*** Begin section ***
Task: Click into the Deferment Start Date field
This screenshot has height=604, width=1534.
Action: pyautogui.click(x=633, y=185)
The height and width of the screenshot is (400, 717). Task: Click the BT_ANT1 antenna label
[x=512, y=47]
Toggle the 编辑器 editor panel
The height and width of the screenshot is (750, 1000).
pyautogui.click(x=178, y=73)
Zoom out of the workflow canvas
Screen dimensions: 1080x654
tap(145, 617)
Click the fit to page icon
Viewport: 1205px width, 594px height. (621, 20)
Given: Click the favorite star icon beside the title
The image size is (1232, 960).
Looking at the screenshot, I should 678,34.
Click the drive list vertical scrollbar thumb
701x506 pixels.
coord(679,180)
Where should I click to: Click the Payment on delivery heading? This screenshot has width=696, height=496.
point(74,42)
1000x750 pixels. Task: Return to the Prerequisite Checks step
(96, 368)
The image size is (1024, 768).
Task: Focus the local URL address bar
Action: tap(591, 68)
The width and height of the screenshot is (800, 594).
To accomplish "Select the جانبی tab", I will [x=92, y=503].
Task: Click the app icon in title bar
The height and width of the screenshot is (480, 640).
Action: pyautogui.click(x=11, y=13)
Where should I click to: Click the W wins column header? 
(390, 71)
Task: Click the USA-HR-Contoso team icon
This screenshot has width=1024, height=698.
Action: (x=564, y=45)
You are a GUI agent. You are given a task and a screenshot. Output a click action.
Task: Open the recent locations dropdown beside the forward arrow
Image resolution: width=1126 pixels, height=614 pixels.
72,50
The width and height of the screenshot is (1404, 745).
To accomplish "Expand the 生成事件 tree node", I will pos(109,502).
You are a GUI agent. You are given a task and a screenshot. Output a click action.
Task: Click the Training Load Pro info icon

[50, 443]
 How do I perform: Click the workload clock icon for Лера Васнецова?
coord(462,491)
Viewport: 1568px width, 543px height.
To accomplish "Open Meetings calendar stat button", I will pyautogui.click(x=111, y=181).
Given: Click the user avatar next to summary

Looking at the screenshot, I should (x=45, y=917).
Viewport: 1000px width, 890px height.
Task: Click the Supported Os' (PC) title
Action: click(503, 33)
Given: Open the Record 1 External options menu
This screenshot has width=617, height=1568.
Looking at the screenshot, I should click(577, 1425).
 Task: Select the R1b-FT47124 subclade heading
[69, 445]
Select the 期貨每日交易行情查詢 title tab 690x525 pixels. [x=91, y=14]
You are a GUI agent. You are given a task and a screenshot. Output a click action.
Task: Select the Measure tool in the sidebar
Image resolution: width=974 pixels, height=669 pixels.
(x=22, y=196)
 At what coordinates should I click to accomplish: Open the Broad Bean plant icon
*** End section ***
--- TASK DESCRIPTION ---
All lines from the one containing "Image resolution: width=974" to the end of the records are to be duplicated exactly, and no other lines are to be given.

--- ANSWER ---
Image resolution: width=974 pixels, height=669 pixels.
(x=22, y=196)
 At what coordinates should I click to accomplish: Open the Broad Bean plant icon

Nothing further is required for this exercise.